*What you need to do*.
Among the lines below, the one containing "Image resolution: width=1440" opens the range and the one containing "Screen dimensions: 1024x576" closes it. Print that range exactly, without the pictures.

[Start of Attachment]

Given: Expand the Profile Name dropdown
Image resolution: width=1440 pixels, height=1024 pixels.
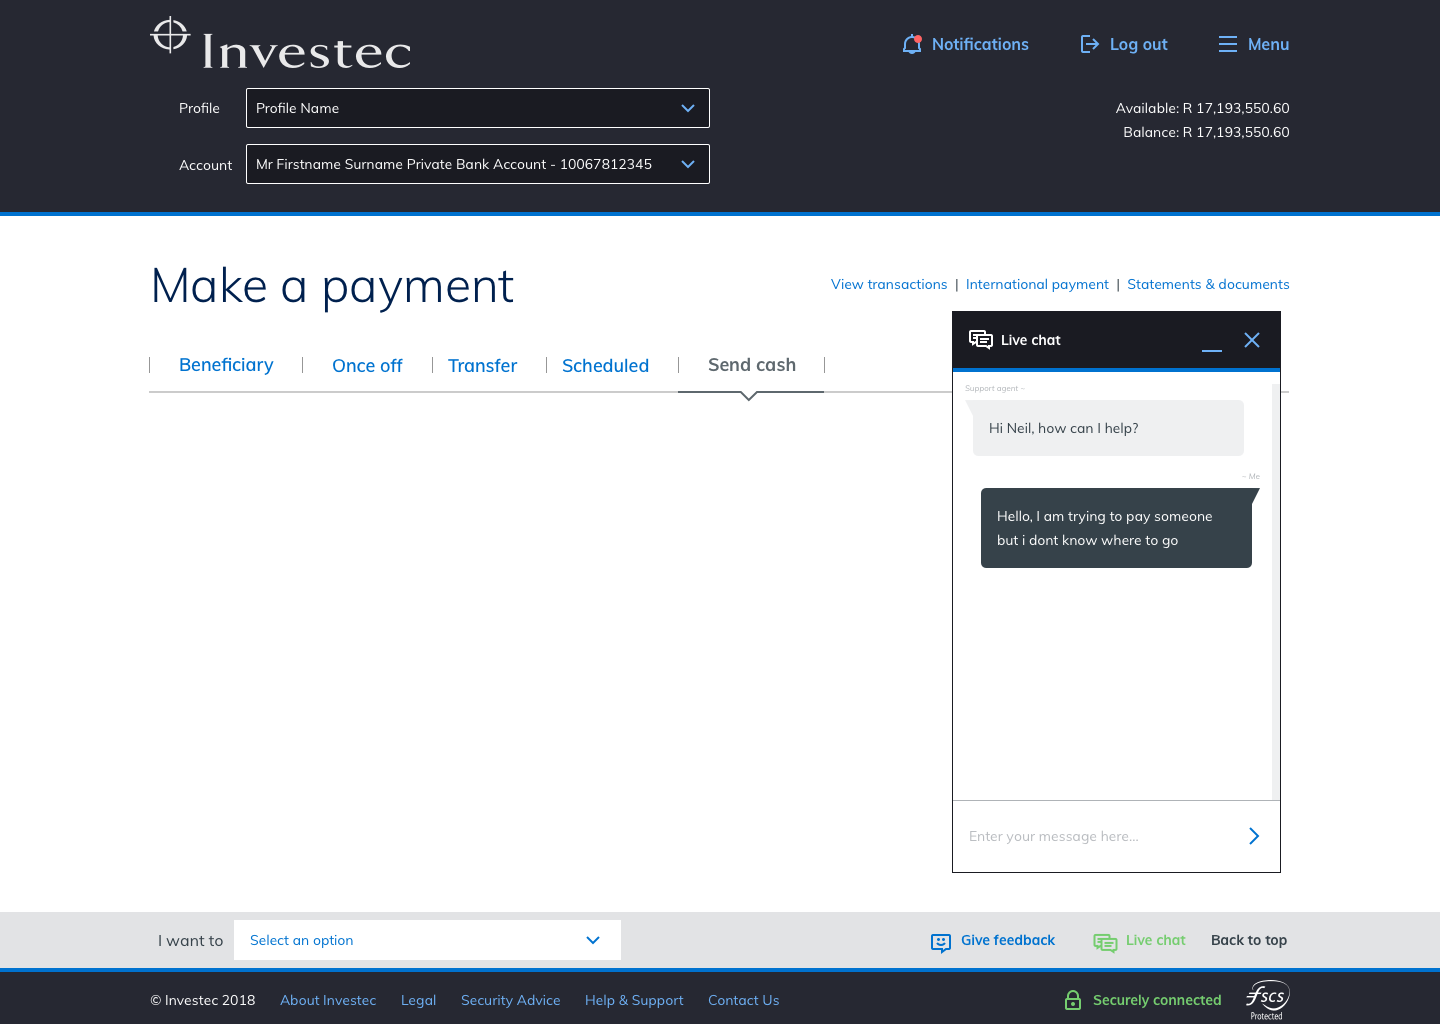Looking at the screenshot, I should 477,108.
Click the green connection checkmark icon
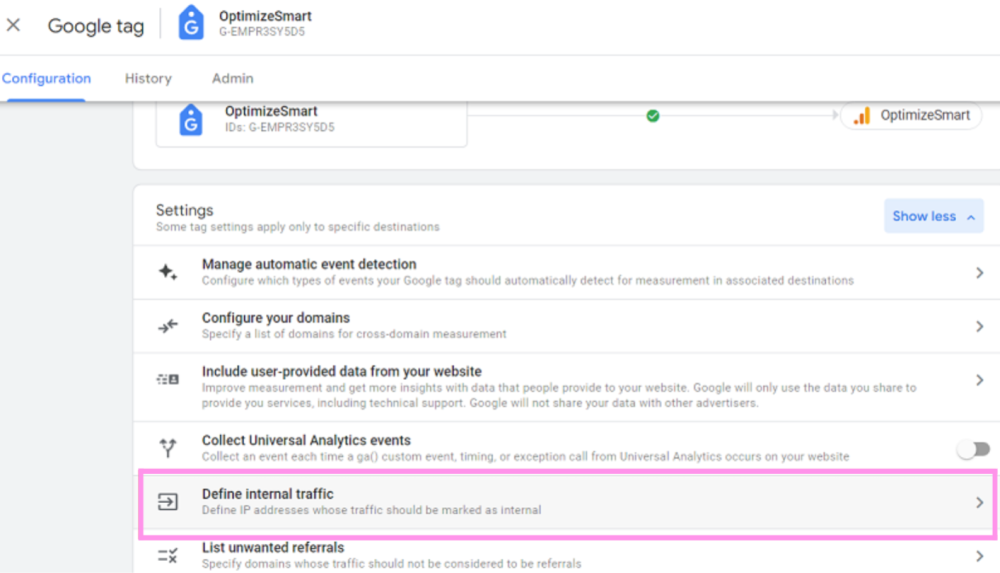The width and height of the screenshot is (1000, 573). 653,116
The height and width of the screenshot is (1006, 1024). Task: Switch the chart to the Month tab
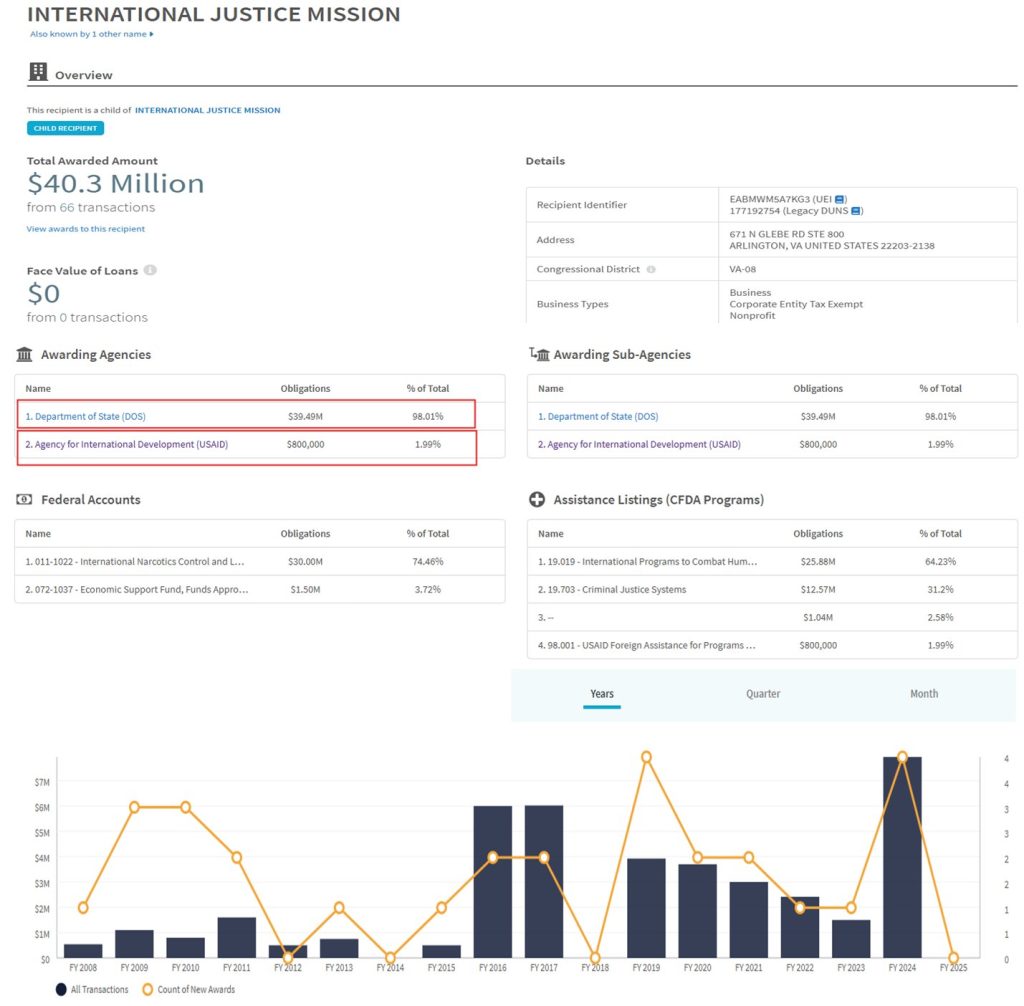(x=923, y=694)
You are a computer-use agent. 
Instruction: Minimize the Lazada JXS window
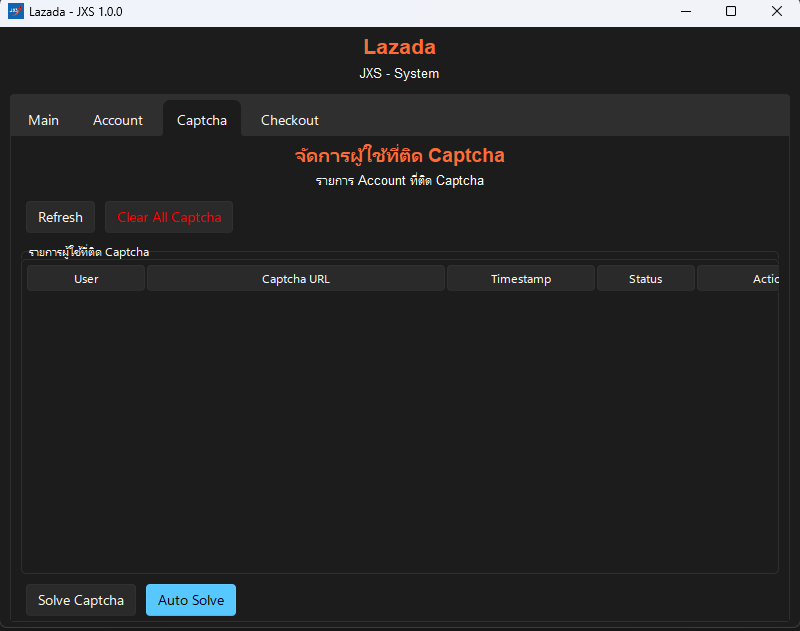685,12
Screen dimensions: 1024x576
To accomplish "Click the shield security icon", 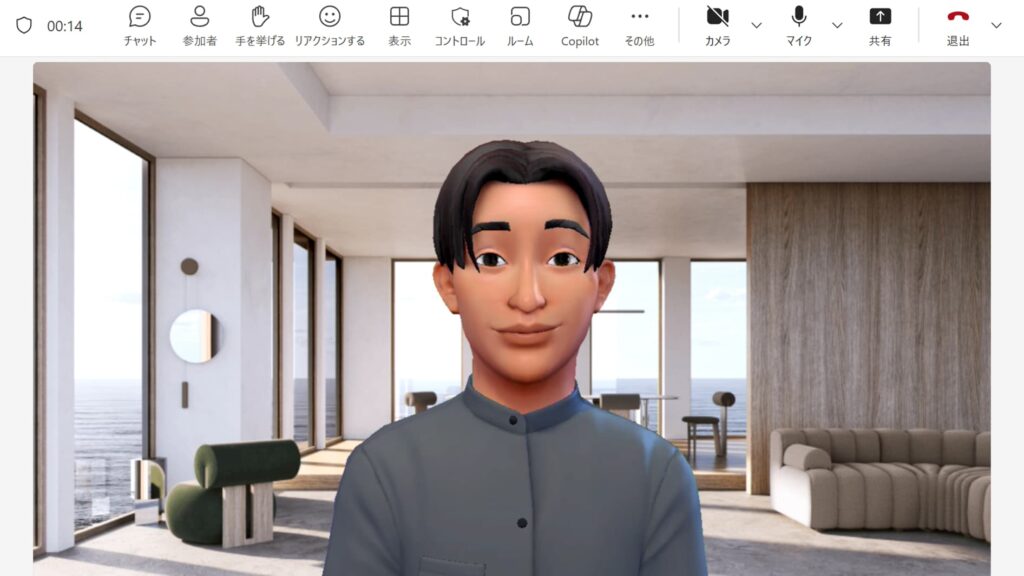I will [24, 26].
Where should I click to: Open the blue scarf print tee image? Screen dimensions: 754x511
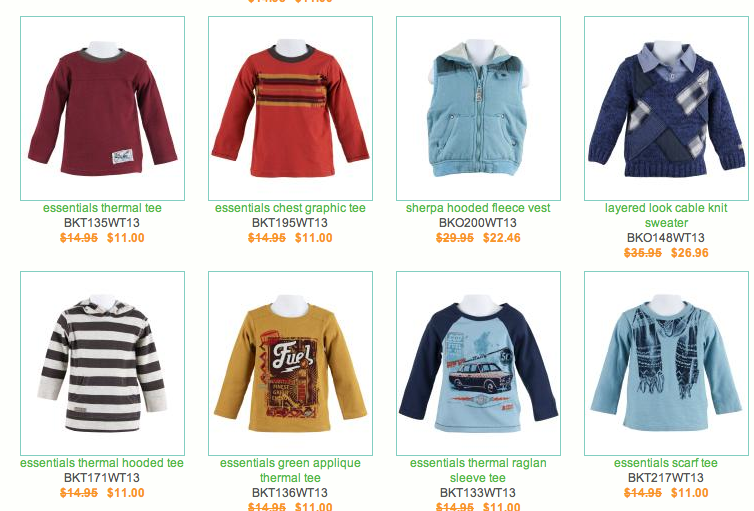point(666,363)
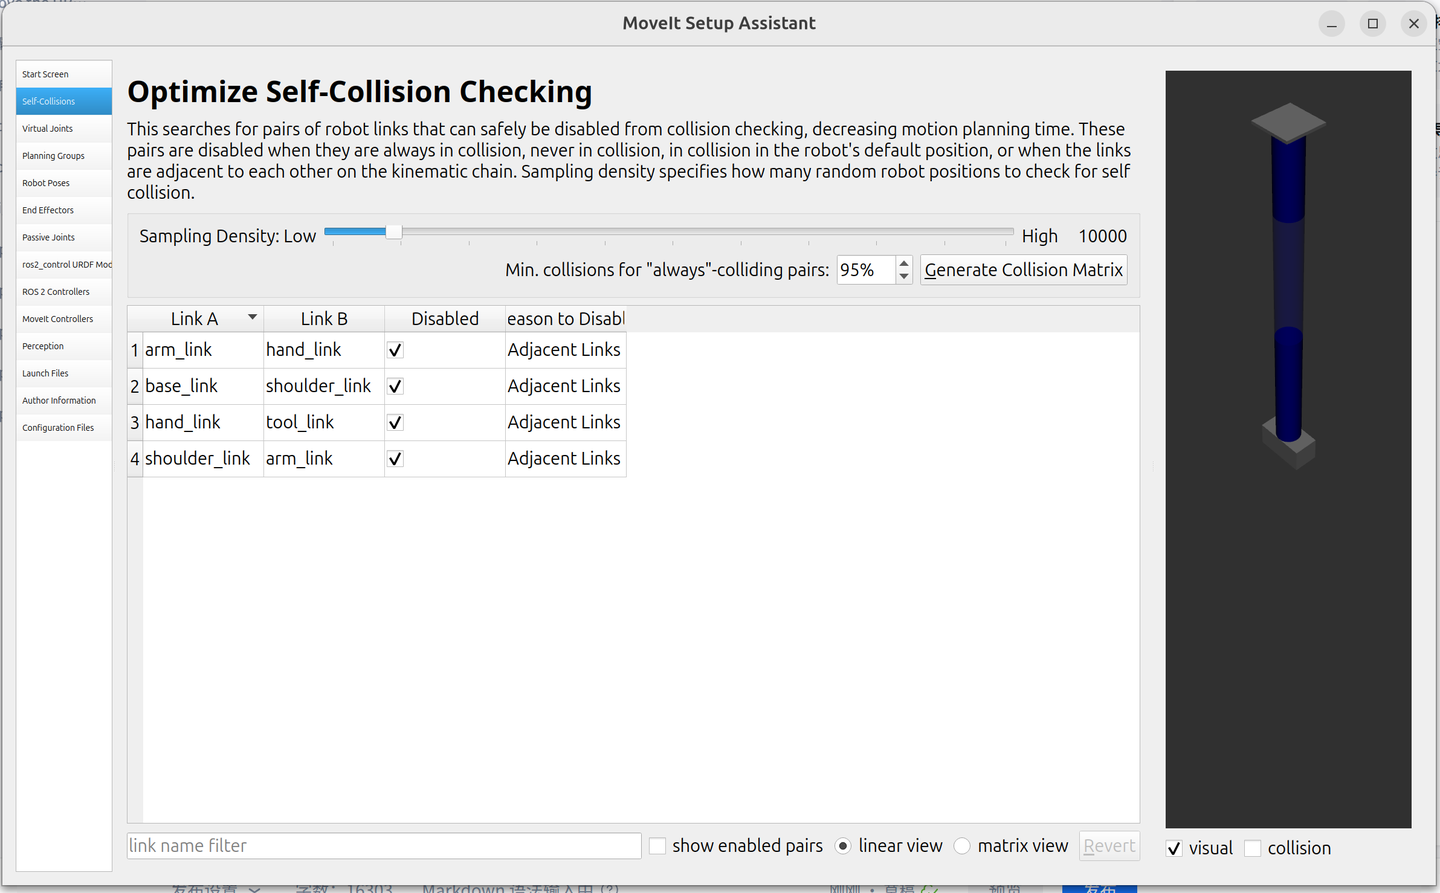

[End of Attachment]

*Result*.
Image resolution: width=1440 pixels, height=1024 pixels.
Looking at the screenshot, I should 477,108.
Click the green connection checkmark icon
The width and height of the screenshot is (1000, 573). 653,116
The height and width of the screenshot is (1006, 1024). Task: Switch the chart to the Month tab
(x=923, y=694)
You are a computer-use agent. 
Instruction: Minimize the Lazada JXS window
685,12
Screen dimensions: 1024x576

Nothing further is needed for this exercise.